Each year, these hydro facilities produce about 10% of Nova Scotia’s electricity. But the biggest shift toward renewables has come in recent years. Led by government policy reflecting a public desire for cleaner, renewable electricity, Nova Scotia has been building its renewable energy portfolio to meet requirements extending out to 2020, when 40% of our electricity will come from renewable sources. The price of energy from renewable sources like wind is locked-in for decades at a time, which helps provide predictable electricity prices for customers.
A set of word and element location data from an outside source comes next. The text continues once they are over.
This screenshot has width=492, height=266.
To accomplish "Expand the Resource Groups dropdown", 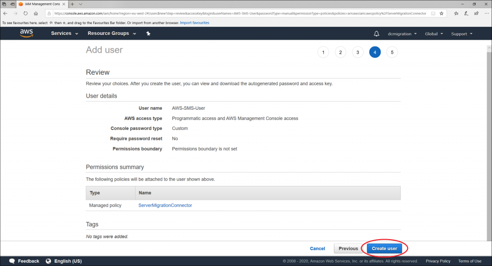I will 111,34.
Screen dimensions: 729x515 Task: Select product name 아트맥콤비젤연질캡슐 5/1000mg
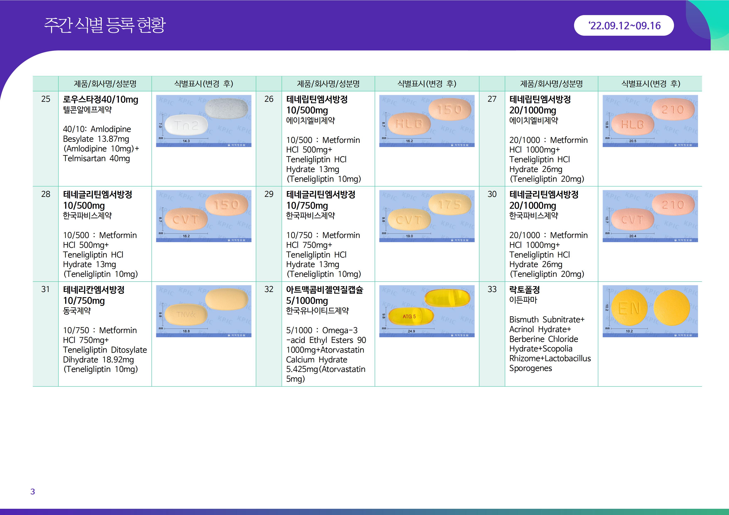tap(324, 295)
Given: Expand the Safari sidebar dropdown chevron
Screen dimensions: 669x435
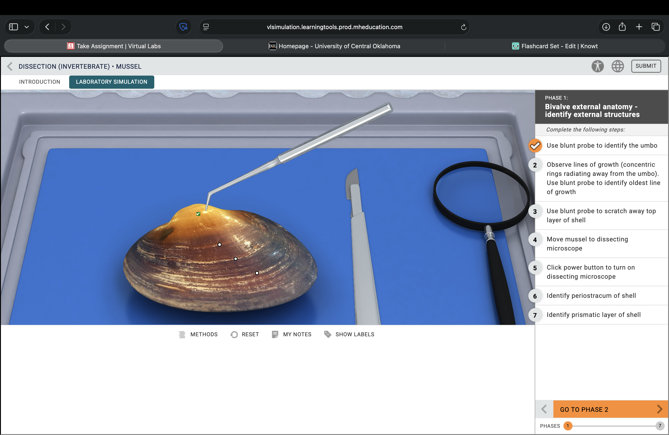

That’s why we think moving toward renewables at a planned, prudent pace that works for customers is a great investment in Nova Scotia’s future.
We own and operate wind farms on Nuttby Mountain and Digby Neck, and individual wind turbines in Grand Etang and Little Brook. We have a minority stake in a 22 MW wind farm at Point Tupper owned by Renewable Energy Services Ltd.
The Digby Neck Wind Farm has 20 turbines and a generation capacity of 30 MW, enough energy to power approximately 10,000 homes, with the potential to reduce greenhouse gas emissions in Nova Scotia by more than 79,000 tonnes a year.
The Wind Farm became fully operational in December, 2010.
The Nuttby Mountain Wind Farm is the second largest in the province with 22 turbines and a generation capacity of 50.6 MW, enough energy to power approximately 15,000 homes, with the potential to reduce greenhouse gas emissions in Nova Scotia by more than 114,000 tonnes a year.
Nuttby Mountain became fully operational in November, 2010.
Independent Wind Farms
Many wind farms across Nova Scotia are owned by Independent Power Producers with contracts to sell their electricity to NS Power. Visit the Nova Scotia Wind Power Map to view all wind farms in Nova Scotia.
Nova Scotia has a 100-year history of using small hydro developments on our rivers to generate power. The first hydro plant was installed in 1903 by mining interests on the Liscomb River in Guysborough County.
We own and operate 33 hydroelectric plants on 17 hydro river systems across Nova Scotia, totaling 400 MW of generation capacity. Many of these plants have been providing clean, renewable electricity to Nova Scotians for decades, undergoing maintenance and upgrades to ensure they can continue to provide reliable electricity for many years to come.
Wreck Cove is the largest hydroelectric plant in Nova Scotia with a generating capacity of 200 MW. Constructed from 1975-1978 south of the Cape Breton Highlands National Park, Wreck Cove collects drainage water from 216 square kilometers of the Cape Breton Highlands plateau to generate electricity. It’s also one of our more unique generating stations – the station’s powerhouse is located 275 meters underground, down a 620 meter access tunnel.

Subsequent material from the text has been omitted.